Darüber hinaus kritisieren Gegner, dass in der Erfassung auch Fragen zum Migrationshintergrund, zur Religionszugehörigkeit und zum persönlichen Glauben gestellt werden. Die Initiatoren verteidigten sich damit, dass diese Daten unentbehrliche Grundlage für viele politische und wirtschaftliche Entscheidungen darstellen würden. Sie erhofften sich zudem wichtige Erkenntnisse zur Gestaltung der Integrationspolitik. Die Angabe der Bürger zu Fragen der Glaubenszugehörigkeit ist freiwillig.

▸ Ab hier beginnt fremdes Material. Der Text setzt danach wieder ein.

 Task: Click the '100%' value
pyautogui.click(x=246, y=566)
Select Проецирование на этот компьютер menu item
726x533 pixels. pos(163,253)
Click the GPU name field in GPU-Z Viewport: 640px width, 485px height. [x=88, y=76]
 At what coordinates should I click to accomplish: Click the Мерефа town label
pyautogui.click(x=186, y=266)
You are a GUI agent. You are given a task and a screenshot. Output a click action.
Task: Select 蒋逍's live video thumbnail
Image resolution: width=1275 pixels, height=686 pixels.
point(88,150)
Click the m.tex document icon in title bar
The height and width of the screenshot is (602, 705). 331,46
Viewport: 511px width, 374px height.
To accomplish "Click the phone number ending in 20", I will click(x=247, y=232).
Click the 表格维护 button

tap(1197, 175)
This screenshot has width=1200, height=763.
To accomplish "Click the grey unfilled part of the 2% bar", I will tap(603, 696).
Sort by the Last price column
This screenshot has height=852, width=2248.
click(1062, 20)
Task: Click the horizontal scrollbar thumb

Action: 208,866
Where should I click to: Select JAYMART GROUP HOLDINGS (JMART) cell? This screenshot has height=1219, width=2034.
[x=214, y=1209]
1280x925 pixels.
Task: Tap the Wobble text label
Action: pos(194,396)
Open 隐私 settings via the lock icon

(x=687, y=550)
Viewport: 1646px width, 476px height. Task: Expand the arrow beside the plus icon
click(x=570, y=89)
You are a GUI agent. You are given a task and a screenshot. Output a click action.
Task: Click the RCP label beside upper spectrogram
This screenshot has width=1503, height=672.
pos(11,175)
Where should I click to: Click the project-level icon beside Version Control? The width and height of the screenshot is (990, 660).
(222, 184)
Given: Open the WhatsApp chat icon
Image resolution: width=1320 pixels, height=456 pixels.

Anders bei den restlichen Daten, hier besteht Auskunftspflicht. Wer den Fragebogen in den kommenden zwei Wochen nicht zurückschickt, muss mit einem Zwangsgeld rechnen, erklärt die Sprecherin des Statistischen Bundesamts in Wiesbaden. Die Höhe liegt - abhängig vom jeweiligen Bundesland - bei 200 Euro aufwärts. Wer nun glaubt, mit der Bezahlung habe sich auch die Auskunftspflicht erledigt, irrt: Betroffene müssen ihre Daten trotzdem preisgeben. Wer sich weiter weigert, dem droht ein Bußgeldverfahren vor Gericht.